══ Records provided

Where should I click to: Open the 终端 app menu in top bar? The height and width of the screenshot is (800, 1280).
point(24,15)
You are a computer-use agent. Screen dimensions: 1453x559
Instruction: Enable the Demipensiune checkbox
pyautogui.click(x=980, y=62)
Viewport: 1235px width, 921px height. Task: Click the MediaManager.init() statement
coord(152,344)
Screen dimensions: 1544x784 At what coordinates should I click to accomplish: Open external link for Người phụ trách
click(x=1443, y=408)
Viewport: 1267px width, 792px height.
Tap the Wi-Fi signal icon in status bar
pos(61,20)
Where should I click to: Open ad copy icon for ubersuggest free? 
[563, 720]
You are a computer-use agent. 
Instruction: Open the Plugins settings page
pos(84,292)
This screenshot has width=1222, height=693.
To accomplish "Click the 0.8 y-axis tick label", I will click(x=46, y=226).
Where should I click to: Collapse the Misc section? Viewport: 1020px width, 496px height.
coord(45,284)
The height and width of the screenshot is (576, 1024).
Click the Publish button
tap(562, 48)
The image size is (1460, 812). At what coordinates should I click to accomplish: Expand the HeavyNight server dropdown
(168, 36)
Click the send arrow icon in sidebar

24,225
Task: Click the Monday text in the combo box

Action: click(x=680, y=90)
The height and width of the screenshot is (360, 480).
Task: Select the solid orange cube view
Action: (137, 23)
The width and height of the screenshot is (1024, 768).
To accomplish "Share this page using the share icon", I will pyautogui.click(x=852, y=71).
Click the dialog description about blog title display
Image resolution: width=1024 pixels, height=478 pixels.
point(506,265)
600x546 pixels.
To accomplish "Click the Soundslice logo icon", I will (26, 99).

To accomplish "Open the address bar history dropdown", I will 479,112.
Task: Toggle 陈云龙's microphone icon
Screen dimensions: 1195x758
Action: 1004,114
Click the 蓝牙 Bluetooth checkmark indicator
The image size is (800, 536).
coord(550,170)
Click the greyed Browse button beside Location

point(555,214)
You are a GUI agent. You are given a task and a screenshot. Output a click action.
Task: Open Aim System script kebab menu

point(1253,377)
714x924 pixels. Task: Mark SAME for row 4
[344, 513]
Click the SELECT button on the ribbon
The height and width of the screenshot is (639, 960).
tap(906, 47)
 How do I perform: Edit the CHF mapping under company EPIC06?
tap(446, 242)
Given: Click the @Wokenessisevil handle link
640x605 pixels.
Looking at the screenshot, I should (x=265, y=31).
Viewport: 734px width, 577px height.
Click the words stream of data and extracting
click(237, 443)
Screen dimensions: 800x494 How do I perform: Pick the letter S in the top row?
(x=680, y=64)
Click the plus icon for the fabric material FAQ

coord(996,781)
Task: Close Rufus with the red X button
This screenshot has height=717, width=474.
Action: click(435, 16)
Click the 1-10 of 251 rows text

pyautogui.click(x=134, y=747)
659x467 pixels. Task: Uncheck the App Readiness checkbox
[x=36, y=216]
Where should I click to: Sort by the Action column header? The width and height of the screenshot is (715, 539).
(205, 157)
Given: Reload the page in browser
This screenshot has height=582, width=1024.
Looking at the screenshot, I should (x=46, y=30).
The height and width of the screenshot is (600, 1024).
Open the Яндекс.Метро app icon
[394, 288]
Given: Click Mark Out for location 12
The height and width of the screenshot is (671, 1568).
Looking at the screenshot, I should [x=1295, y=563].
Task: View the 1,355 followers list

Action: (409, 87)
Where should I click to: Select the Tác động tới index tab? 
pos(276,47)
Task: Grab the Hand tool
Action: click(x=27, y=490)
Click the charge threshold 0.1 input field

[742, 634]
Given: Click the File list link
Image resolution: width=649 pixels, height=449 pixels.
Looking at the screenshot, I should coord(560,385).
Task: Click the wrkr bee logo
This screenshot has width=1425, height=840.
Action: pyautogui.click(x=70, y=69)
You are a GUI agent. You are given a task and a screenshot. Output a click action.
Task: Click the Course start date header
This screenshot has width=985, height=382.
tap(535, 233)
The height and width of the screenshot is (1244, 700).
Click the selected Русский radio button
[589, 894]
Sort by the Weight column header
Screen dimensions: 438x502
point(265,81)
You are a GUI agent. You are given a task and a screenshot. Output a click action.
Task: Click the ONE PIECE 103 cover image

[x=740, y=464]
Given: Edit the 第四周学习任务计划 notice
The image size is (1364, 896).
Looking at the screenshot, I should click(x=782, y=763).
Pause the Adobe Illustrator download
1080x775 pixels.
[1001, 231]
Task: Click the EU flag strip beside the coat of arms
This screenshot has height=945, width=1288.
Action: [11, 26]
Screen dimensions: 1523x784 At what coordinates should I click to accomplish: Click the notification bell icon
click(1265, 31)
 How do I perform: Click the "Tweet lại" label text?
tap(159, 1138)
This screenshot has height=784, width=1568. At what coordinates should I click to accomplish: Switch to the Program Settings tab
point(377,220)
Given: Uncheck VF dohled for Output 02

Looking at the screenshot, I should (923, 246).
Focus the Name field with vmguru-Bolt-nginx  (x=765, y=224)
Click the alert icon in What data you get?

════

Please output the records shown above, with every character intact.

Where should I click to: Open the 终端 app menu in top bar? The height and width of the screenshot is (800, 1280).
point(24,15)
You are a computer-use agent. Screen dimensions: 1453x559
Instruction: Enable the Demipensiune checkbox
pyautogui.click(x=980, y=62)
Viewport: 1235px width, 921px height. Task: Click the MediaManager.init() statement
coord(152,344)
Screen dimensions: 1544x784 At what coordinates should I click to accomplish: Open external link for Người phụ trách
click(x=1443, y=408)
Viewport: 1267px width, 792px height.
Tap the Wi-Fi signal icon in status bar
pos(61,20)
Where should I click to: Open ad copy icon for ubersuggest free? 
[563, 720]
You are a computer-use agent. 
Instruction: Open the Plugins settings page
pos(84,292)
This screenshot has width=1222, height=693.
To accomplish "Click the 0.8 y-axis tick label", I will click(x=46, y=226).
Where should I click to: Collapse the Misc section? Viewport: 1020px width, 496px height.
coord(45,284)
The height and width of the screenshot is (576, 1024).
Click the Publish button
tap(562, 48)
The image size is (1460, 812). At what coordinates should I click to accomplish: Expand the HeavyNight server dropdown
(168, 36)
Click the send arrow icon in sidebar

24,225
Task: Click the Monday text in the combo box

Action: click(x=680, y=90)
The height and width of the screenshot is (360, 480).
Task: Select the solid orange cube view
Action: (137, 23)
The width and height of the screenshot is (1024, 768).
To accomplish "Share this page using the share icon", I will pyautogui.click(x=852, y=71).
Click the dialog description about blog title display
Image resolution: width=1024 pixels, height=478 pixels.
point(506,265)
600x546 pixels.
To accomplish "Click the Soundslice logo icon", I will (26, 99).

To accomplish "Open the address bar history dropdown", I will 479,112.
Task: Toggle 陈云龙's microphone icon
Screen dimensions: 1195x758
Action: 1004,114
Click the 蓝牙 Bluetooth checkmark indicator
The image size is (800, 536).
coord(550,170)
Click the greyed Browse button beside Location

point(555,214)
You are a GUI agent. You are given a task and a screenshot. Output a click action.
Task: Open Aim System script kebab menu

point(1253,377)
714x924 pixels. Task: Mark SAME for row 4
[344, 513]
Click the SELECT button on the ribbon
The height and width of the screenshot is (639, 960).
tap(906, 47)
 How do I perform: Edit the CHF mapping under company EPIC06?
tap(446, 242)
Given: Click the @Wokenessisevil handle link
640x605 pixels.
Looking at the screenshot, I should (x=265, y=31).
Viewport: 734px width, 577px height.
Click the words stream of data and extracting
click(237, 443)
Screen dimensions: 800x494 How do I perform: Pick the letter S in the top row?
(x=680, y=64)
Click the plus icon for the fabric material FAQ

coord(996,781)
Task: Close Rufus with the red X button
This screenshot has height=717, width=474.
Action: click(435, 16)
Click the 1-10 of 251 rows text

pyautogui.click(x=134, y=747)
659x467 pixels. Task: Uncheck the App Readiness checkbox
[x=36, y=216]
Where should I click to: Sort by the Action column header? The width and height of the screenshot is (715, 539).
(205, 157)
Given: Reload the page in browser
This screenshot has height=582, width=1024.
Looking at the screenshot, I should (x=46, y=30).
The height and width of the screenshot is (600, 1024).
Open the Яндекс.Метро app icon
[394, 288]
Given: Click Mark Out for location 12
The height and width of the screenshot is (671, 1568).
Looking at the screenshot, I should [x=1295, y=563].
Task: View the 1,355 followers list

Action: (409, 87)
Where should I click to: Select the Tác động tới index tab? 
pos(276,47)
Task: Grab the Hand tool
Action: click(x=27, y=490)
Click the charge threshold 0.1 input field

[742, 634]
Given: Click the File list link
Image resolution: width=649 pixels, height=449 pixels.
Looking at the screenshot, I should coord(560,385).
Task: Click the wrkr bee logo
This screenshot has width=1425, height=840.
Action: pyautogui.click(x=70, y=69)
You are a GUI agent. You are given a task and a screenshot. Output a click action.
Task: Click the Course start date header
This screenshot has width=985, height=382.
tap(535, 233)
The height and width of the screenshot is (1244, 700).
Click the selected Русский radio button
[589, 894]
Sort by the Weight column header
Screen dimensions: 438x502
point(265,81)
You are a GUI agent. You are given a task and a screenshot. Output a click action.
Task: Click the ONE PIECE 103 cover image

[x=740, y=464]
Given: Edit the 第四周学习任务计划 notice
The image size is (1364, 896).
Looking at the screenshot, I should click(x=782, y=763).
Pause the Adobe Illustrator download
1080x775 pixels.
[1001, 231]
Task: Click the EU flag strip beside the coat of arms
This screenshot has height=945, width=1288.
Action: [11, 26]
Screen dimensions: 1523x784 At what coordinates should I click to accomplish: Click the notification bell icon
click(1265, 31)
 How do I perform: Click the "Tweet lại" label text?
tap(159, 1138)
This screenshot has height=784, width=1568. At what coordinates should I click to accomplish: Switch to the Program Settings tab
point(377,220)
Given: Uncheck VF dohled for Output 02

Looking at the screenshot, I should (923, 246).
Focus the Name field with vmguru-Bolt-nginx  (x=765, y=224)
Click the alert icon in What data you get?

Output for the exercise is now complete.